Avery and I were on our way to the grocery store one evening last week… just driving down the road, singing along with our favorite Christmas radio station. When this random conversation took place.

Avery: “Mommy… Are reindeers real???”

Me: “Well. Yeah. Sort of. They’re like, uhhh, magic… you know, like Santa!” (Whew!!! Got out of that one, huh??)

Avery: “So, then, is Santa real?????” (She’s sounding a little desperate now… like she’s pleading, please make it so, make Santa real!!)

Me: “Well, he’s magic… like the reindeer!” (Surely she won’t notice that I took her around in a circle with those answers, right??)

Blessed silence. And I’m seriously wiping my brow, thinking Thank God this conversation has come to an end!! This is mega-stressful stuff for a mom. But I should’ve known better. She wasn’t actually done with this conversation… she was just thinking about it some more.

Avery: “Mom? You know how Santa is at the mall or at a store or whatever… is that the REAL Santa?? Or is it just a man in a Santa suit?”

Dear God. This is the worst question ever. I’d rather talk about the birds and the bees with my kids… no joke. Hate. This. Question.

Me: “Sometimes it’s the real Santa. Obviously he can’t be at every mall or every store at the same time… so sometimes it’s just a man in a suit. Santa has helpers because he can’t be everywhere at once. But sometimes it really is him.”

Avery: “So how do you know if it’s the real Santa or not??”

Me: “You never know. So you just have to pretend they’re all real… just in case!”

I got the feeling Miss Smarty Pants was NOT really thrilled with that answer.
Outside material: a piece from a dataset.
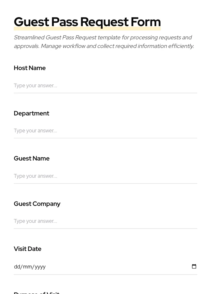The width and height of the screenshot is (211, 294).
Task: Click the 'Host Name' question label
Action: click(30, 68)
Her brow was furrowed and she looked like she had fifty more questions to ask… but then we arrived at the store and she moved on to bubble gum.

For once, I was thrilled to let her choose a pack of bubble gum at the check-out. Just please, please don’t ask me any more Santa questions!!!!

This entry was posted in Avery, Holidays, motherhood. Bookmark the permalink.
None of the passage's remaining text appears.